PROBLEM TO SOLVE » Reproduce the following material verbatim, line for line, with no changes.

──────── RECORDS FOR THE EXERCISE

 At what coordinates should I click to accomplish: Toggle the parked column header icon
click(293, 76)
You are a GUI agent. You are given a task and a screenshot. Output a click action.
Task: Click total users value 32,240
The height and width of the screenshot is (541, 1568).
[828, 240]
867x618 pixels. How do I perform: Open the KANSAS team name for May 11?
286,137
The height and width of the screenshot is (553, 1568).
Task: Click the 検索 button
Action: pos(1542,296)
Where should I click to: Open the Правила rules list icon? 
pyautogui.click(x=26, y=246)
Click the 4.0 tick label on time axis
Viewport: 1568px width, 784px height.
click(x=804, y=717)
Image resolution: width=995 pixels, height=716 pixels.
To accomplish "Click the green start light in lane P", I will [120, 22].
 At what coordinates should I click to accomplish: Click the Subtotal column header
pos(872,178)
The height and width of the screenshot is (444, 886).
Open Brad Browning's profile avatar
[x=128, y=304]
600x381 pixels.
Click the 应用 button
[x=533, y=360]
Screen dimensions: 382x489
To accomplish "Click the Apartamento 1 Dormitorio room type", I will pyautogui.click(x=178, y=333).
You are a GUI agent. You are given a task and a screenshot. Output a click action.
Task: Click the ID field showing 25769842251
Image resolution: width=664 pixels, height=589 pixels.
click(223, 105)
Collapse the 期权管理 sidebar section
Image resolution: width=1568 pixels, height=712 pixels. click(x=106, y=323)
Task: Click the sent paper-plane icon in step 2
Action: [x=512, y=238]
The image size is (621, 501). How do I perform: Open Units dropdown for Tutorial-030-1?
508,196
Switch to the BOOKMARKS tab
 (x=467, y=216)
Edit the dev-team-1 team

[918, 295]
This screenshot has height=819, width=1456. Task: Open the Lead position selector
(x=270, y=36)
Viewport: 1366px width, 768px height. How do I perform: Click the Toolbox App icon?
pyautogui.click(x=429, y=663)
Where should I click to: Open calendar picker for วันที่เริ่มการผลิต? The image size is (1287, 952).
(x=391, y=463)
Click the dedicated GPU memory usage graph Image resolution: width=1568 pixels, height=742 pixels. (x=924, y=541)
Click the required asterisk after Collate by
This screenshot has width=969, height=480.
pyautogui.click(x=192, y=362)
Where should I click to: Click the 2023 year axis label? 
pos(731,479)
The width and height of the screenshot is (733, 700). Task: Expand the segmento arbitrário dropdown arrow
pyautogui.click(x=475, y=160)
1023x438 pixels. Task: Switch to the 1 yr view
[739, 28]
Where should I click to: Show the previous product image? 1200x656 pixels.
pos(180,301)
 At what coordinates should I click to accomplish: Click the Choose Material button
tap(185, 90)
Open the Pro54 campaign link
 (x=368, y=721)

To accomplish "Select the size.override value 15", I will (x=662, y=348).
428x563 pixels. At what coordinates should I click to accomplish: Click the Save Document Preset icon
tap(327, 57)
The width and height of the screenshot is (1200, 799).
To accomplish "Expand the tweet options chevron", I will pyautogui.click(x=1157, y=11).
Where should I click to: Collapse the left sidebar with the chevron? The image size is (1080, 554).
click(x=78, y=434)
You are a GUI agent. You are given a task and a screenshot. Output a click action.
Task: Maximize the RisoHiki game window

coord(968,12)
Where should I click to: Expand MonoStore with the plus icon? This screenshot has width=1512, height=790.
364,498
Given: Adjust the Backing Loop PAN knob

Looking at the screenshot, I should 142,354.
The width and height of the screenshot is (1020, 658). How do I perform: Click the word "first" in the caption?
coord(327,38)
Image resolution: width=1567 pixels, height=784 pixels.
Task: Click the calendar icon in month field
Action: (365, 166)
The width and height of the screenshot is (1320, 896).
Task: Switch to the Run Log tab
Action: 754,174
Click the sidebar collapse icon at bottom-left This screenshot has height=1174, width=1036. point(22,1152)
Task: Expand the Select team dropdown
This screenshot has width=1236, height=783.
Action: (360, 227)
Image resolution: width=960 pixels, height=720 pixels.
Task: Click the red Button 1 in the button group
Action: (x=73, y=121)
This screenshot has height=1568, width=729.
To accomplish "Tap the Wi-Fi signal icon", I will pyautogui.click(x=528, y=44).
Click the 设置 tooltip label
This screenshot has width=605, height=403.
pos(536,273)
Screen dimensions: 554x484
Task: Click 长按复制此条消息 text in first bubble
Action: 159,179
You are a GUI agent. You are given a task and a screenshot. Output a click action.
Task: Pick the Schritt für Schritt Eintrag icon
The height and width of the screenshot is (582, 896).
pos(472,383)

────────────────

WRITTEN RESPONSE »
 At what coordinates should I click to accomplish: Toggle the parked column header icon
click(293, 76)
You are a GUI agent. You are given a task and a screenshot. Output a click action.
Task: Click total users value 32,240
The height and width of the screenshot is (541, 1568).
[828, 240]
867x618 pixels. How do I perform: Open the KANSAS team name for May 11?
286,137
The height and width of the screenshot is (553, 1568).
Task: Click the 検索 button
Action: pos(1542,296)
Where should I click to: Open the Правила rules list icon? 
pyautogui.click(x=26, y=246)
Click the 4.0 tick label on time axis
Viewport: 1568px width, 784px height.
click(x=804, y=717)
Image resolution: width=995 pixels, height=716 pixels.
To accomplish "Click the green start light in lane P", I will [120, 22].
 At what coordinates should I click to accomplish: Click the Subtotal column header
pos(872,178)
The height and width of the screenshot is (444, 886).
Open Brad Browning's profile avatar
[x=128, y=304]
600x381 pixels.
Click the 应用 button
[x=533, y=360]
Screen dimensions: 382x489
To accomplish "Click the Apartamento 1 Dormitorio room type", I will pyautogui.click(x=178, y=333).
You are a GUI agent. You are given a task and a screenshot. Output a click action.
Task: Click the ID field showing 25769842251
Image resolution: width=664 pixels, height=589 pixels.
click(223, 105)
Collapse the 期权管理 sidebar section
Image resolution: width=1568 pixels, height=712 pixels. click(x=106, y=323)
Task: Click the sent paper-plane icon in step 2
Action: [x=512, y=238]
The image size is (621, 501). How do I perform: Open Units dropdown for Tutorial-030-1?
508,196
Switch to the BOOKMARKS tab
 (x=467, y=216)
Edit the dev-team-1 team

[918, 295]
This screenshot has height=819, width=1456. Task: Open the Lead position selector
(x=270, y=36)
Viewport: 1366px width, 768px height. How do I perform: Click the Toolbox App icon?
pyautogui.click(x=429, y=663)
Where should I click to: Open calendar picker for วันที่เริ่มการผลิต? The image size is (1287, 952).
(x=391, y=463)
Click the dedicated GPU memory usage graph Image resolution: width=1568 pixels, height=742 pixels. (x=924, y=541)
Click the required asterisk after Collate by
This screenshot has width=969, height=480.
pyautogui.click(x=192, y=362)
Where should I click to: Click the 2023 year axis label? 
pos(731,479)
The width and height of the screenshot is (733, 700). Task: Expand the segmento arbitrário dropdown arrow
pyautogui.click(x=475, y=160)
1023x438 pixels. Task: Switch to the 1 yr view
[739, 28]
Where should I click to: Show the previous product image? 1200x656 pixels.
pos(180,301)
 At what coordinates should I click to accomplish: Click the Choose Material button
tap(185, 90)
Open the Pro54 campaign link
 (x=368, y=721)

To accomplish "Select the size.override value 15", I will (x=662, y=348).
428x563 pixels. At what coordinates should I click to accomplish: Click the Save Document Preset icon
tap(327, 57)
The width and height of the screenshot is (1200, 799).
To accomplish "Expand the tweet options chevron", I will pyautogui.click(x=1157, y=11).
Where should I click to: Collapse the left sidebar with the chevron? The image size is (1080, 554).
click(x=78, y=434)
You are a GUI agent. You are given a task and a screenshot. Output a click action.
Task: Maximize the RisoHiki game window

coord(968,12)
Where should I click to: Expand MonoStore with the plus icon? This screenshot has width=1512, height=790.
364,498
Given: Adjust the Backing Loop PAN knob

Looking at the screenshot, I should 142,354.
The width and height of the screenshot is (1020, 658). How do I perform: Click the word "first" in the caption?
coord(327,38)
Image resolution: width=1567 pixels, height=784 pixels.
Task: Click the calendar icon in month field
Action: (365, 166)
The width and height of the screenshot is (1320, 896).
Task: Switch to the Run Log tab
Action: 754,174
Click the sidebar collapse icon at bottom-left This screenshot has height=1174, width=1036. point(22,1152)
Task: Expand the Select team dropdown
This screenshot has width=1236, height=783.
Action: (360, 227)
Image resolution: width=960 pixels, height=720 pixels.
Task: Click the red Button 1 in the button group
Action: (x=73, y=121)
This screenshot has height=1568, width=729.
To accomplish "Tap the Wi-Fi signal icon", I will pyautogui.click(x=528, y=44).
Click the 设置 tooltip label
This screenshot has width=605, height=403.
pos(536,273)
Screen dimensions: 554x484
Task: Click 长按复制此条消息 text in first bubble
Action: 159,179
You are a GUI agent. You are given a task and a screenshot. Output a click action.
Task: Pick the Schritt für Schritt Eintrag icon
The height and width of the screenshot is (582, 896).
pos(472,383)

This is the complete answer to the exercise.